Question

A lens having focal length $f$ and aperture of diameter $d$ forms an image of intensity $I$. Aperture of diameter $\frac{d}{2}$ in central region of lens is covered by a black paper. Now Focal length of lens and intensity of image will be respectively

• A. $f\text{and}\frac{I}{4}$
• B. $\frac{3f}{4}\text{and}\frac{I}{2}$
• C. $f\text{and}\frac{3I}{4}$
• D. $\frac{f}{2}\text{and}\frac{I}{2}$

Answer 1

The correct option is C $f\text{and}\frac{3I}{4}$

We know,
$\frac{1}{f}=(\frac{{\mu }_2}{{\mu }_1}-1)(\frac{1}{R_1}-\frac{1}{R_2})$

Thus, if the material of the lens and surrounding media is not changed, the focal length of the lens will only depend on curvature of the surface.

$\because R_1,R_2$ are not changed.

So,
$f_{\text{initial}}=f_{\text{final}}=f$

Also, $I\propto A$

$A=$ Area exposed to incident light
$I=$ intensity of image.

$\Rightarrow \frac{I_2}{I_1}=\frac{A_2}{A_1}$

Initial area, $A_1=\pi \frac{d^2}{4}$

Since half of the aperture is covered by a black paper.
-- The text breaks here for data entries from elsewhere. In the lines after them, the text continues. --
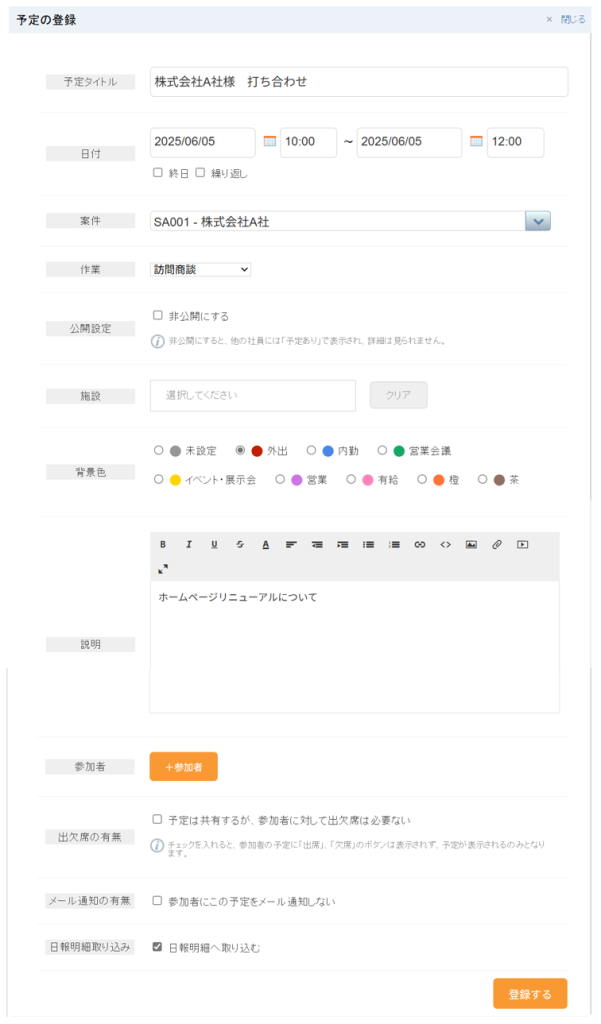The image size is (601, 1024).
Task: Insert bulleted list in editor
Action: coord(368,544)
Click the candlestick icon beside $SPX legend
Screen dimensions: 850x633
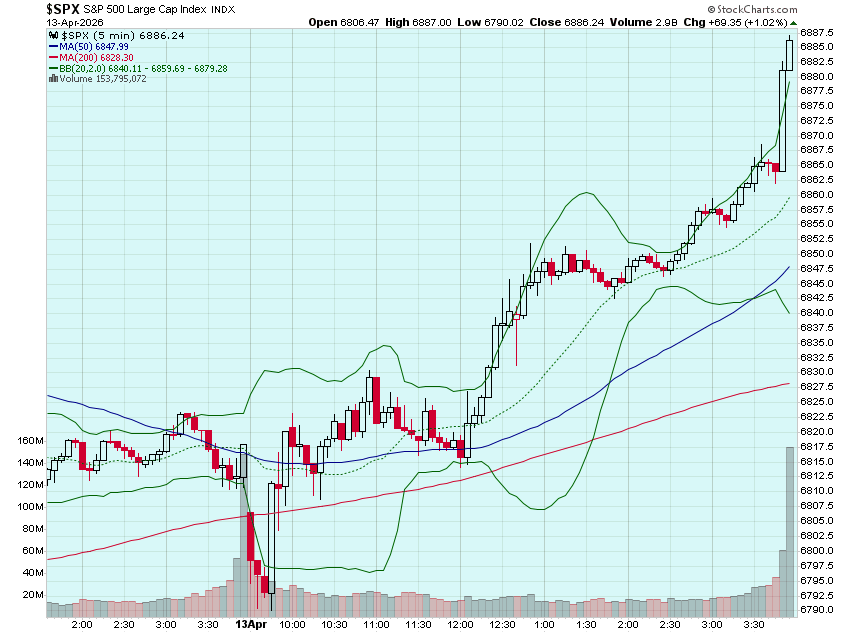pos(52,34)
$A^{\prime }=\pi {\left(\frac{d/2}{2}\right)}^2$

$\Rightarrow A^{\prime }=\pi \frac{d^2}{16}$

After blocking, the exposed area becomes
$\Rightarrow A_2=\pi \frac{d^2}{4}-\pi \frac{d^2}{16}$

$\Rightarrow A_2=\pi \frac{3d^2}{16}$

Now,
$\frac{I_2}{I_1}=\frac{\pi \frac{3d^2}{16}}{\pi \frac{d^2}{4}}$
$\Rightarrow \frac{I_2}{I_1}=\frac{3}{4}$

$\Rightarrow I_2=\frac{3I_1}{4}=\frac{3I}{4}$

Hence, option (c) is the correct answer.

Why this question? Bottom line : If aperture of lens is obstructed then focal length of lens remains same but intensity of image decreases.